- [WORK TO BE COMPLETED]: The entries shown next need to be written again word for word.

——

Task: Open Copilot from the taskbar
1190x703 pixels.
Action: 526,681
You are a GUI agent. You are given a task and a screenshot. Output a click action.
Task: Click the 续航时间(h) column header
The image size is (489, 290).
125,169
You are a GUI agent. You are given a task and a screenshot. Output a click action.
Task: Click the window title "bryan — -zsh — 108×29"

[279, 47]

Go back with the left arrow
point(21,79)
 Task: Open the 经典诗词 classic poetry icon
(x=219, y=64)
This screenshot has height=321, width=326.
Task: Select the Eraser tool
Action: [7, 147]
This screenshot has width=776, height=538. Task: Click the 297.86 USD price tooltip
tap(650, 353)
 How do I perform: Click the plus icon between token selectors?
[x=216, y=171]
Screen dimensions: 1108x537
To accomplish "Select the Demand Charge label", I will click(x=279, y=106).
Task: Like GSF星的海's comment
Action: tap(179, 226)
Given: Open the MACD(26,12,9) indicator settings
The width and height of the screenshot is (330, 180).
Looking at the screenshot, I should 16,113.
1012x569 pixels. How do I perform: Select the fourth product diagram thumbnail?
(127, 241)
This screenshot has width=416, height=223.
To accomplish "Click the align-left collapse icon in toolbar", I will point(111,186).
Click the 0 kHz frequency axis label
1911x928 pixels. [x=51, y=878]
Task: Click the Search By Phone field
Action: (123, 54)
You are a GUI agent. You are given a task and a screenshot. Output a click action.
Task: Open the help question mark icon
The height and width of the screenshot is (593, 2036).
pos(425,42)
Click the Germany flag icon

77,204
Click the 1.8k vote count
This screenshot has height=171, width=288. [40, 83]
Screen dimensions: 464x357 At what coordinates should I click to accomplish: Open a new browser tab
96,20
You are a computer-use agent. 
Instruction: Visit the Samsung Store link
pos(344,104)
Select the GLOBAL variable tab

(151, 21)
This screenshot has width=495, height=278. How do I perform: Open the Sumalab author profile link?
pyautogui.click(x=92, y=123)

——

- [RESPONSE TO THE TASK]:
Task: Open Copilot from the taskbar
1190x703 pixels.
Action: 526,681
You are a GUI agent. You are given a task and a screenshot. Output a click action.
Task: Click the 续航时间(h) column header
The image size is (489, 290).
125,169
You are a GUI agent. You are given a task and a screenshot. Output a click action.
Task: Click the window title "bryan — -zsh — 108×29"

[279, 47]

Go back with the left arrow
point(21,79)
 Task: Open the 经典诗词 classic poetry icon
(x=219, y=64)
This screenshot has height=321, width=326.
Task: Select the Eraser tool
Action: [7, 147]
This screenshot has width=776, height=538. Task: Click the 297.86 USD price tooltip
tap(650, 353)
 How do I perform: Click the plus icon between token selectors?
[x=216, y=171]
Screen dimensions: 1108x537
To accomplish "Select the Demand Charge label", I will click(x=279, y=106).
Task: Like GSF星的海's comment
Action: tap(179, 226)
Given: Open the MACD(26,12,9) indicator settings
The width and height of the screenshot is (330, 180).
Looking at the screenshot, I should 16,113.
1012x569 pixels. How do I perform: Select the fourth product diagram thumbnail?
(127, 241)
This screenshot has width=416, height=223.
To accomplish "Click the align-left collapse icon in toolbar", I will point(111,186).
Click the 0 kHz frequency axis label
1911x928 pixels. [x=51, y=878]
Task: Click the Search By Phone field
Action: (123, 54)
You are a GUI agent. You are given a task and a screenshot. Output a click action.
Task: Open the help question mark icon
The height and width of the screenshot is (593, 2036).
pos(425,42)
Click the Germany flag icon

77,204
Click the 1.8k vote count
This screenshot has height=171, width=288. [40, 83]
Screen dimensions: 464x357 At what coordinates should I click to accomplish: Open a new browser tab
96,20
You are a computer-use agent. 
Instruction: Visit the Samsung Store link
pos(344,104)
Select the GLOBAL variable tab

(151, 21)
This screenshot has width=495, height=278. How do I perform: Open the Sumalab author profile link?
pyautogui.click(x=92, y=123)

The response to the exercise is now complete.